PROBLEM TO SOLVE: Please write back every entry exactly, character for character.

Dataset excerpts:
---------------
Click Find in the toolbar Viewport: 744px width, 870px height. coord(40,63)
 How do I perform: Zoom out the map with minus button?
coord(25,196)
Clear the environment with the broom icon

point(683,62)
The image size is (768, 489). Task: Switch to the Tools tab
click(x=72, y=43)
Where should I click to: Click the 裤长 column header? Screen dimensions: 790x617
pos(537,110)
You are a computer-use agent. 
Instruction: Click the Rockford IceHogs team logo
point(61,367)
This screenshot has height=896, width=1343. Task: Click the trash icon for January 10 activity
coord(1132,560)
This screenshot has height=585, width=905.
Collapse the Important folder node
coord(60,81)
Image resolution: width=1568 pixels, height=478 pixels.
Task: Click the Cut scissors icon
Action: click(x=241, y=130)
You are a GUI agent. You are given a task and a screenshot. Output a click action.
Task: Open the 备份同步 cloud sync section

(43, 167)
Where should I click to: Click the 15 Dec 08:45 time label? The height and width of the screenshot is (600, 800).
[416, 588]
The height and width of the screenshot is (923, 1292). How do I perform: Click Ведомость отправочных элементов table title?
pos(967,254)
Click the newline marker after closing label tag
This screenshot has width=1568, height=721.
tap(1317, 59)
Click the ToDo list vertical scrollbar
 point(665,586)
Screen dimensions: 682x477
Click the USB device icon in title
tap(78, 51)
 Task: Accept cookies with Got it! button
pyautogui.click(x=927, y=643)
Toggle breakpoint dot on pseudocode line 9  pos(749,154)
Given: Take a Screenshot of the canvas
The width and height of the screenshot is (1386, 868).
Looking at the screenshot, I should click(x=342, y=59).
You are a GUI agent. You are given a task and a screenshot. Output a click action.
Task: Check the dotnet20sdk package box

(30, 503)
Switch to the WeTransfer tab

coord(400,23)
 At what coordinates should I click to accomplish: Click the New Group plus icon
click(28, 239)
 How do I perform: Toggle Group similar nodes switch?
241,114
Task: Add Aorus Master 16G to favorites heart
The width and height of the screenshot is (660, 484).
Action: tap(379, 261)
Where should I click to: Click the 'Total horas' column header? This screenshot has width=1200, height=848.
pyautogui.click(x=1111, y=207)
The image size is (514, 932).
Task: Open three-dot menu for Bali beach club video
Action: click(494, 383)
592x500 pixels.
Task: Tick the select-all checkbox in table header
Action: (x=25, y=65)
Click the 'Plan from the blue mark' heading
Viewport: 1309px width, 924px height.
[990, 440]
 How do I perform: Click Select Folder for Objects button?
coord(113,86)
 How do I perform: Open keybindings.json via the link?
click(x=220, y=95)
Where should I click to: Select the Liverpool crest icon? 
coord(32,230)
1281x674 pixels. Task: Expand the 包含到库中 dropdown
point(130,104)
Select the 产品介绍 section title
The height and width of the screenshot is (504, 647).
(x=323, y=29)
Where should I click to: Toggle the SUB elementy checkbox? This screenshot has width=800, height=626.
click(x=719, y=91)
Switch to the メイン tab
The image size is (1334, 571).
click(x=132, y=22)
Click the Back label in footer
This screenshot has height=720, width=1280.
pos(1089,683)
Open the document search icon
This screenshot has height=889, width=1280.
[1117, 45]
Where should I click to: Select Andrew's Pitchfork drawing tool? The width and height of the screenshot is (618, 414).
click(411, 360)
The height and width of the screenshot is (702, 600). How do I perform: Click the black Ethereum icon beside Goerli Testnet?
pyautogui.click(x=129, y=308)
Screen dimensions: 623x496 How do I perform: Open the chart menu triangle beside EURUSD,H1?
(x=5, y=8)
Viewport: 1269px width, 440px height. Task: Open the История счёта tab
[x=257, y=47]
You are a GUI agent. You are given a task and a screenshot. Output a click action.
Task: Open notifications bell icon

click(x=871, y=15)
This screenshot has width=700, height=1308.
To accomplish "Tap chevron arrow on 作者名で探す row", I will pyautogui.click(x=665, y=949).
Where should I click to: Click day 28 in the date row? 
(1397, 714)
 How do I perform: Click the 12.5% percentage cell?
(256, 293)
---------------
SOLUTION BELOW:
Click Find in the toolbar Viewport: 744px width, 870px height. coord(40,63)
 How do I perform: Zoom out the map with minus button?
coord(25,196)
Clear the environment with the broom icon

point(683,62)
The image size is (768, 489). Task: Switch to the Tools tab
click(x=72, y=43)
Where should I click to: Click the 裤长 column header? Screen dimensions: 790x617
pos(537,110)
You are a computer-use agent. 
Instruction: Click the Rockford IceHogs team logo
point(61,367)
This screenshot has height=896, width=1343. Task: Click the trash icon for January 10 activity
coord(1132,560)
This screenshot has height=585, width=905.
Collapse the Important folder node
coord(60,81)
Image resolution: width=1568 pixels, height=478 pixels.
Task: Click the Cut scissors icon
Action: click(x=241, y=130)
You are a GUI agent. You are given a task and a screenshot. Output a click action.
Task: Open the 备份同步 cloud sync section

(43, 167)
Where should I click to: Click the 15 Dec 08:45 time label? The height and width of the screenshot is (600, 800).
[416, 588]
The height and width of the screenshot is (923, 1292). How do I perform: Click Ведомость отправочных элементов table title?
pos(967,254)
Click the newline marker after closing label tag
This screenshot has width=1568, height=721.
tap(1317, 59)
Click the ToDo list vertical scrollbar
 point(665,586)
Screen dimensions: 682x477
Click the USB device icon in title
tap(78, 51)
 Task: Accept cookies with Got it! button
pyautogui.click(x=927, y=643)
Toggle breakpoint dot on pseudocode line 9  pos(749,154)
Given: Take a Screenshot of the canvas
The width and height of the screenshot is (1386, 868).
Looking at the screenshot, I should click(x=342, y=59).
You are a GUI agent. You are given a task and a screenshot. Output a click action.
Task: Check the dotnet20sdk package box

(30, 503)
Switch to the WeTransfer tab

coord(400,23)
 At what coordinates should I click to accomplish: Click the New Group plus icon
click(28, 239)
 How do I perform: Toggle Group similar nodes switch?
241,114
Task: Add Aorus Master 16G to favorites heart
The width and height of the screenshot is (660, 484).
Action: tap(379, 261)
Where should I click to: Click the 'Total horas' column header? This screenshot has width=1200, height=848.
pyautogui.click(x=1111, y=207)
The image size is (514, 932).
Task: Open three-dot menu for Bali beach club video
Action: click(494, 383)
592x500 pixels.
Task: Tick the select-all checkbox in table header
Action: (x=25, y=65)
Click the 'Plan from the blue mark' heading
Viewport: 1309px width, 924px height.
[990, 440]
 How do I perform: Click Select Folder for Objects button?
coord(113,86)
 How do I perform: Open keybindings.json via the link?
click(x=220, y=95)
Where should I click to: Select the Liverpool crest icon? 
coord(32,230)
1281x674 pixels. Task: Expand the 包含到库中 dropdown
point(130,104)
Select the 产品介绍 section title
The height and width of the screenshot is (504, 647).
(x=323, y=29)
Where should I click to: Toggle the SUB elementy checkbox? This screenshot has width=800, height=626.
click(x=719, y=91)
Switch to the メイン tab
The image size is (1334, 571).
click(x=132, y=22)
Click the Back label in footer
This screenshot has height=720, width=1280.
pos(1089,683)
Open the document search icon
This screenshot has height=889, width=1280.
[1117, 45]
Where should I click to: Select Andrew's Pitchfork drawing tool? The width and height of the screenshot is (618, 414).
click(411, 360)
The height and width of the screenshot is (702, 600). How do I perform: Click the black Ethereum icon beside Goerli Testnet?
pyautogui.click(x=129, y=308)
Screen dimensions: 623x496 How do I perform: Open the chart menu triangle beside EURUSD,H1?
(x=5, y=8)
Viewport: 1269px width, 440px height. Task: Open the История счёта tab
[x=257, y=47]
You are a GUI agent. You are given a task and a screenshot. Output a click action.
Task: Open notifications bell icon

click(x=871, y=15)
This screenshot has width=700, height=1308.
To accomplish "Tap chevron arrow on 作者名で探す row", I will pyautogui.click(x=665, y=949).
Where should I click to: Click day 28 in the date row? 
(1397, 714)
 How do I perform: Click the 12.5% percentage cell?
(256, 293)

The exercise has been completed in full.